EXERCISE INPUT Block Start
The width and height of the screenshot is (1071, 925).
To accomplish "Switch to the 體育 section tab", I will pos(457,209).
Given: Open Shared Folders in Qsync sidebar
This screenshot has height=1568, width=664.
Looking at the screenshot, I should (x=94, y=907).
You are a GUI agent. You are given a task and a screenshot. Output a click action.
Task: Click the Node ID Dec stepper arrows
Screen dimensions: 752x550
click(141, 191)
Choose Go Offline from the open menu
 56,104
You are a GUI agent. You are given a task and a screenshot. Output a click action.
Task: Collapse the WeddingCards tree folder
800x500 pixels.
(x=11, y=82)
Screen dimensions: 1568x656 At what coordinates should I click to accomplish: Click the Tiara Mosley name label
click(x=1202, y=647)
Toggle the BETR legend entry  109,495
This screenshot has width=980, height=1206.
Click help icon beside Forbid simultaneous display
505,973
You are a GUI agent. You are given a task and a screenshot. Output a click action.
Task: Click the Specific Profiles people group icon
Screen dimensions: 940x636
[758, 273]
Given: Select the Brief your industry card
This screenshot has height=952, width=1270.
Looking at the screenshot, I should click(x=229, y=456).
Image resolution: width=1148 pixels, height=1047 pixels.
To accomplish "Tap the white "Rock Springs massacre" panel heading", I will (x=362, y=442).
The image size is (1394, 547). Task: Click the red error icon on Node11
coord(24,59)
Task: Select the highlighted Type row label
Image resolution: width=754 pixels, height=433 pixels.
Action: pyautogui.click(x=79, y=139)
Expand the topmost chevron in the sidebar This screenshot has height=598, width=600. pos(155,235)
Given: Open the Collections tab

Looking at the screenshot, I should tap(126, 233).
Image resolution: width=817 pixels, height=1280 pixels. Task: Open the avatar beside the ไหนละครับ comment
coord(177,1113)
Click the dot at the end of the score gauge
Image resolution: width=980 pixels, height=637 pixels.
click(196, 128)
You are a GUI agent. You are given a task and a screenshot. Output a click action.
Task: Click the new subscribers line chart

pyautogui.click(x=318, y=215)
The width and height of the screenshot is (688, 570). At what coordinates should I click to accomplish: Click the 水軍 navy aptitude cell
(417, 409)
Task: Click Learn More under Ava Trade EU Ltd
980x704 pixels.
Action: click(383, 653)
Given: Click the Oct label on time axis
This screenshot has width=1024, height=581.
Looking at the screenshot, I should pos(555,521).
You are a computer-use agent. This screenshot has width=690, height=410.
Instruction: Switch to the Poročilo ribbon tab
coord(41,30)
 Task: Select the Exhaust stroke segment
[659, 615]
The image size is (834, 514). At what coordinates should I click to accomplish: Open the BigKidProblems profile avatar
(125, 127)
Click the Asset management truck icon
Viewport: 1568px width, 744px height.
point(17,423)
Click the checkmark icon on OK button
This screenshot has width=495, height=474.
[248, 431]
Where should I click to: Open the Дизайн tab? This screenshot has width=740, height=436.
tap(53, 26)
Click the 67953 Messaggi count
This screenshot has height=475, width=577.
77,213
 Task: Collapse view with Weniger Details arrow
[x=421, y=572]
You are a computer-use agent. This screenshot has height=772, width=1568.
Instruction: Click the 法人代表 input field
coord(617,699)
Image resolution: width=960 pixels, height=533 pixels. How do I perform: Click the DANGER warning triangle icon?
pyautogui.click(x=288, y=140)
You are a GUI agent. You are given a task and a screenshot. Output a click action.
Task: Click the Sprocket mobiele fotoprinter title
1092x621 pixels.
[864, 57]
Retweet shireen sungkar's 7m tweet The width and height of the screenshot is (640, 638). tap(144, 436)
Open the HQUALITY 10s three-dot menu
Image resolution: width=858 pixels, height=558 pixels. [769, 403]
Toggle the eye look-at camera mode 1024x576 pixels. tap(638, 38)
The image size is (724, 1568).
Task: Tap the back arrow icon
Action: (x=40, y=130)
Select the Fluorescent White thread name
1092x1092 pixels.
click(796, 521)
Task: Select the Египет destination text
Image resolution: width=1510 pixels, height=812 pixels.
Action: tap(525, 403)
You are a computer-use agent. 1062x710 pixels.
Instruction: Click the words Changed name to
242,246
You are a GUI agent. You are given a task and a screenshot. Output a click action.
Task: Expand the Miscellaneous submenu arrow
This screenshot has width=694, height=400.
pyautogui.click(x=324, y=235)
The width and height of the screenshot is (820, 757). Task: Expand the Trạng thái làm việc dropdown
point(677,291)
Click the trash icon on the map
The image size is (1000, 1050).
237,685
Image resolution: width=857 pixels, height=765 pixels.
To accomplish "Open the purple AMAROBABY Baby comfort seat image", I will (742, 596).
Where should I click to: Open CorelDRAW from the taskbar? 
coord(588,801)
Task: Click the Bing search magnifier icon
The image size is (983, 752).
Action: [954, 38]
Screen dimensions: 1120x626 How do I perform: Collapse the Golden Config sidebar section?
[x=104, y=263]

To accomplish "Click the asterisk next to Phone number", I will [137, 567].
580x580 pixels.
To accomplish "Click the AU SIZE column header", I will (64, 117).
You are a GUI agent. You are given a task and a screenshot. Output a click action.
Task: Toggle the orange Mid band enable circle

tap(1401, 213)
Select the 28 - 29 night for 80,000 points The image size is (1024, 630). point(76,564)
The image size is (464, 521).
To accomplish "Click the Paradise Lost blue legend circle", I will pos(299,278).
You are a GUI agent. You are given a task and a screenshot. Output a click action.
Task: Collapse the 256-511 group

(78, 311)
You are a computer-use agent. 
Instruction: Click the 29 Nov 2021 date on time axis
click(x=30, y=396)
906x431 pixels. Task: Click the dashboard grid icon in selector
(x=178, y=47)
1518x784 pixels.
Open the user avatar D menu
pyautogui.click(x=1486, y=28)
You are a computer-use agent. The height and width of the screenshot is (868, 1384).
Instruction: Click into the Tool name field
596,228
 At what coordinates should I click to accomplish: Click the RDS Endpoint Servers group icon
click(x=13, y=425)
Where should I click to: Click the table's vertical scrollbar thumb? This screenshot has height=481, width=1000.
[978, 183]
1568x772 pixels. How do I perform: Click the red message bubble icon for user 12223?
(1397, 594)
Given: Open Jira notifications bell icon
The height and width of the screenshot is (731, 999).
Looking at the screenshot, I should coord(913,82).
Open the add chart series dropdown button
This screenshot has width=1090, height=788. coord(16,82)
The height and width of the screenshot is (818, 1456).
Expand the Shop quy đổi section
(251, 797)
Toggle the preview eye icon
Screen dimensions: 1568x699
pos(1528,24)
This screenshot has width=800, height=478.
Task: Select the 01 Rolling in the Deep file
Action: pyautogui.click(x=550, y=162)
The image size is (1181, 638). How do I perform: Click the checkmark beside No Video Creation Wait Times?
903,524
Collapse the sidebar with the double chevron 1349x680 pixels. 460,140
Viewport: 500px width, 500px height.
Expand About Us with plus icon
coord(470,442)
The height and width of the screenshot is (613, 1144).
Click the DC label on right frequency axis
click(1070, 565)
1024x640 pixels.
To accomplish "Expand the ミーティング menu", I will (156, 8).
EXERCISE INPUT Block End
▶ [ACTIVITY]
Give the number of lines in the material above that contain the word "will", and add nothing.

▶ [EXPECTED ANSWER]
7